[resolved] presumed [BUG] in BatchNorm

mderakhshani · June 5, 2017, 5:37pm

Hi,
I did an experiment on how batchnorm works in pytorch. I wrote following code:

import torch
import torch.nn as nn

bn = nn.BatchNorm2d(4)
bn.weight.data = torch.arange(0,4)
bn.bias.data = torch.arange(4,8)
bn.running_mean.data = torch.arange(8,12)
bn.running_var.data = torch.arange(12,16)
inp = torch.autograd.Variable(torch.randn(1,4,4,4))
out = bn(inp)

I set a breakpoint at functional.py#L501-L504 and print the running_mean and running_var . I mean as below:

def batch_norm(input, running_mean, running_var, weight=None, bias=None,
               training=False, momentum=0.1, eps=1e-5):
    import pdb
    pdb.set_trace()
    f = torch._C._functions.BatchNorm(running_mean, running_var, training, momentum, eps, torch.backends.cudnn.enabled)
    return f(input, weight, bias)

I saw a strange malfunction. Always their values were 0 and 1 respectively, regardless of any initialization (as I did above):

(Pdb) running_mean

 0
 0
 0
 0
[torch.FloatTensor of size 4]
(Pdb) running_var

 1
 1
 1
 1
[torch.FloatTensor of size 4]

Could you please check it?

cjolivier01 · June 5, 2017, 10:28pm

If you have training as False, then it’s most likely not updating the running values, since it thinks that it is doing inference only, in which case the running mean and var are conceptually only read-only.
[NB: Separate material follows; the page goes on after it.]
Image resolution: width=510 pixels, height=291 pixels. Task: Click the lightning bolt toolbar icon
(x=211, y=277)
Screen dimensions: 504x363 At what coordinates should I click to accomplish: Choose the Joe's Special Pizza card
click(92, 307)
ruotianluo · June 6, 2017, 12:03am

What’s your build version. My 0.1.12 works correctly.

chenyuntc · June 6, 2017, 2:30am

bn.running_mean and bn.running_var are tensors

so as the problem in this post:

mderakhshani · June 6, 2017, 6:34am

Did you receive above value in batch_norm function? I have installed pytorch using anaconda and the version is:
pytorch 0.1.12 py35_2cu80 [cuda80] soumith

mderakhshani · June 6, 2017, 6:36am

What do you mean? Could you explain more?
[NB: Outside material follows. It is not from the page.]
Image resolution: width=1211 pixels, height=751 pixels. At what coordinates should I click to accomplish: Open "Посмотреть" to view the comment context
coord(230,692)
mderakhshani · June 6, 2017, 6:56am

Depending on model.eval() call, you can choose between training mode and testing mode. So here, the training flag is True. So updating these variables can be possible.

chenyuntc · June 6, 2017, 6:59am

running_mean is tensor rather than Variable, which means you should not set attr data for tensor, it makes no sense.

import torch
import torch.nn as nn

bn = nn.BatchNorm2d(4)
bn.weight.data  = torch.arange(0,4)
bn.bias.data  = torch.arange(4,8)
bn.running_mean = torch.arange(8,12)
bn.running_var = torch.arange(12,16)
inp = torch.autograd.Variable(torch.randn(1,4,4,4))
out = bn(inp)
print bn.running_mean

mderakhshani · June 6, 2017, 7:02am

So it causes error:
TypeError: cannot assign 'torch.FloatTensor' as parameter 'weight' (torch.nn.Parameter or None expected)

chenyuntc · June 6, 2017, 7:03am

edited , see above ~

mderakhshani · June 6, 2017, 7:05am

Solved! Thank you so much